A portion of the NAT-I sequence (gi:27754152). The two SNPs are shown in square brackets. The underlined primer sequences are the same for both SNPs and are shown below with corresponding probes. Small letters represent modified bases. Design was made for the antisense strand. Alleles are bold in the probe sequences.

Figure 5

Genotyping of NATI SNPs using the MGB Eclipse System. Melt curves analysis of a) A-T alleles and b) A/C alleles. Fa is fluorescein and Fb is tetrachlorofluorescein. Alleles are underlined in the probe sequences. Small case letters represent modified bases. The x-axis and y-axis represent the temperature in °C and the first derivative, respectively.

Figure 6

a) A portion of the sequence of the RAD23B-02 SNP (gi:12871592). The SNP is shown in parenthesis. Primer sequences are underlined. b) and c) MGB Eclipse data with two probes labelled with fluorescein specific for the A-allele and 5^'-tetrachloro-fluorescein specific for the G-allele, respectively. The alleles are underlined in the probe sequences. 'g' is modified G. The x-axis and y-axis represent the temperature in °C and the first derivative, respectively.

Figure 7

Semi-automated genotyping using the MGB Eclipse Melt Macro and genotyping of NAT-1 A/C alleles. a) Shows the melting curves in the fluorescein channel and b) shows the melting curves in the tetrachlorofluorescein channel. The vertical lines z₁ and z₂ are manually set for the T_ms for the A and C alleles, respectively.

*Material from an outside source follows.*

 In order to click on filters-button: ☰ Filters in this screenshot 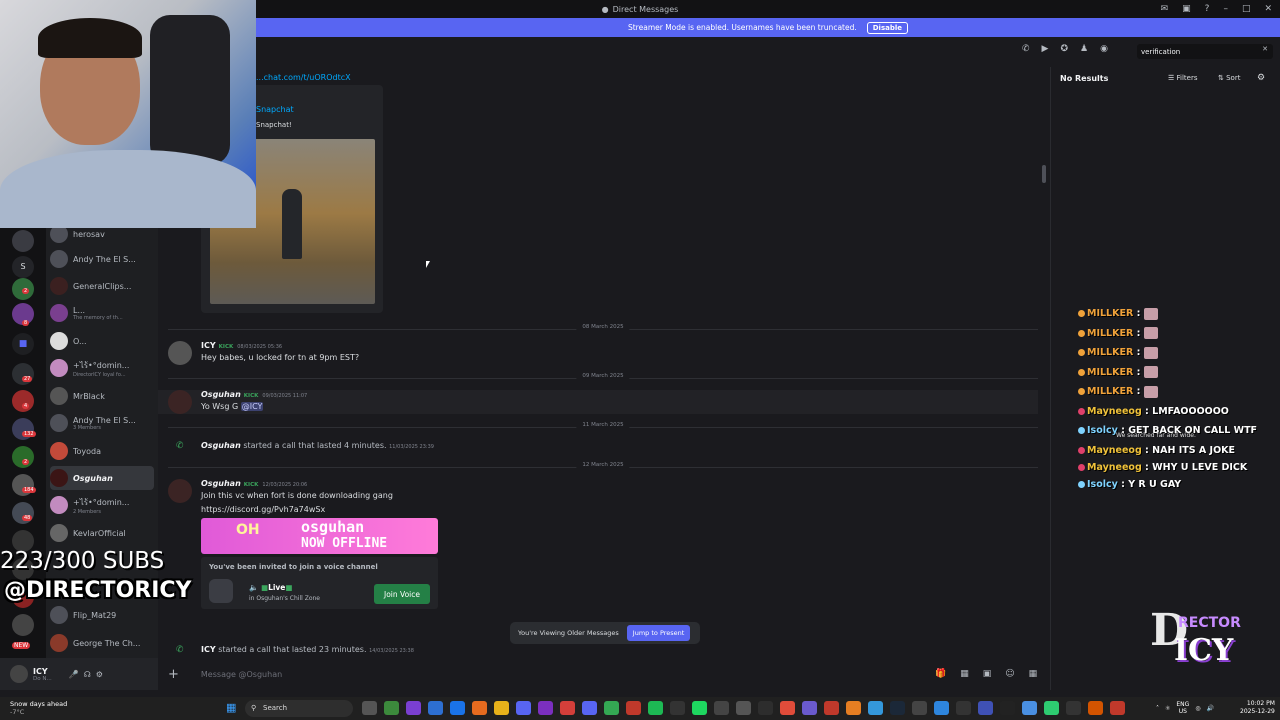, I will do `click(1183, 78)`.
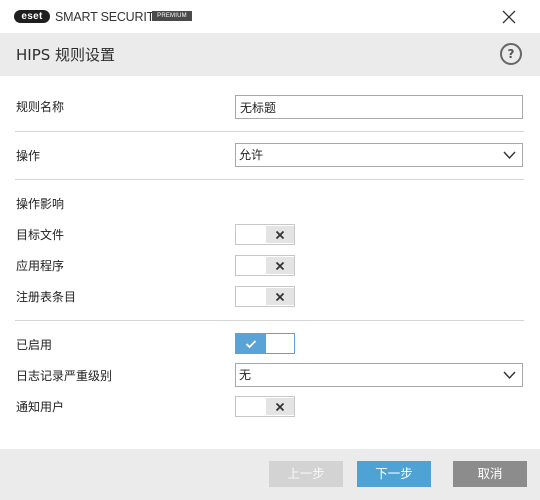 The height and width of the screenshot is (500, 540). Describe the element at coordinates (40, 266) in the screenshot. I see `applications-label: 应用程序` at that location.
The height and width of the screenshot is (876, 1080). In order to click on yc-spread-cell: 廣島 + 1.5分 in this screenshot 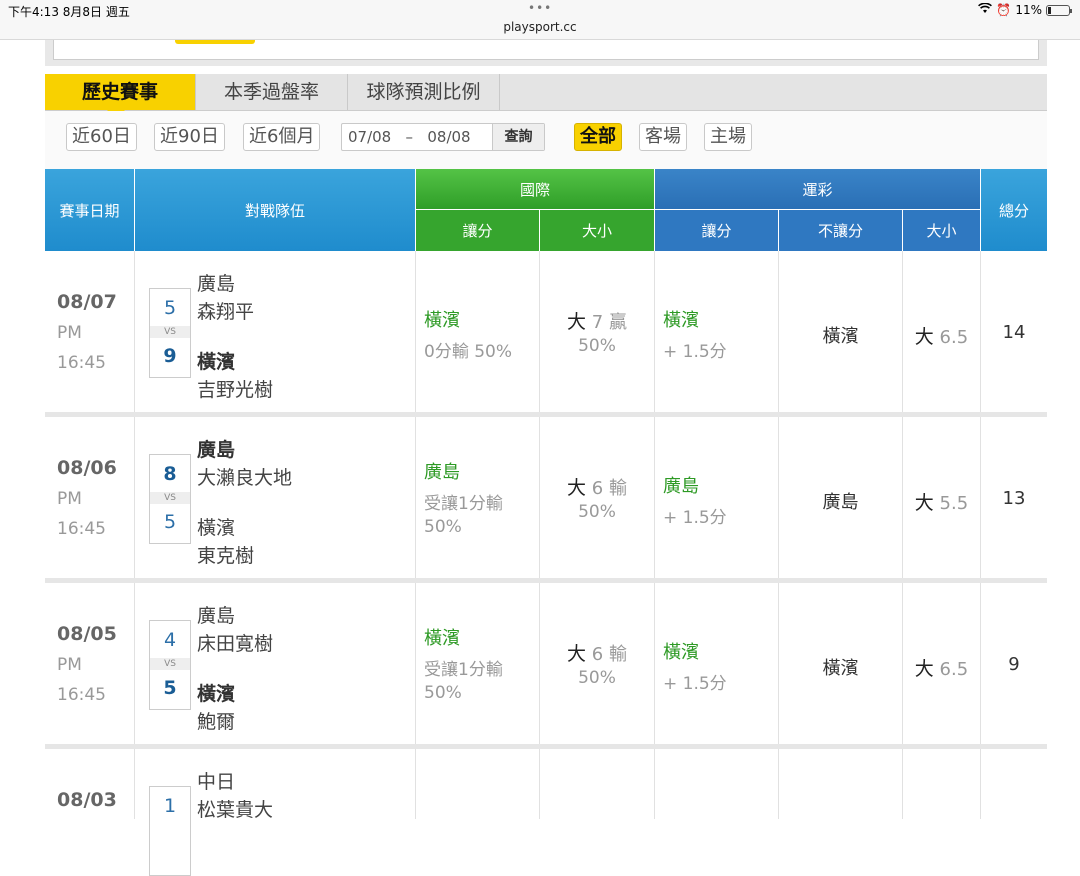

Similarly, the thresholds in each channel are manually set and are respectively set as double horizontal lines y₁ and y₂ in the fluorescein and tetrachlorofluorescein channels, respectively. c) A subset of automated genotyped alleles from a 384-well plate is listed as an example. Sample in well A7 is no template control (NTC); samples in other wells contain different human genomic DNAs.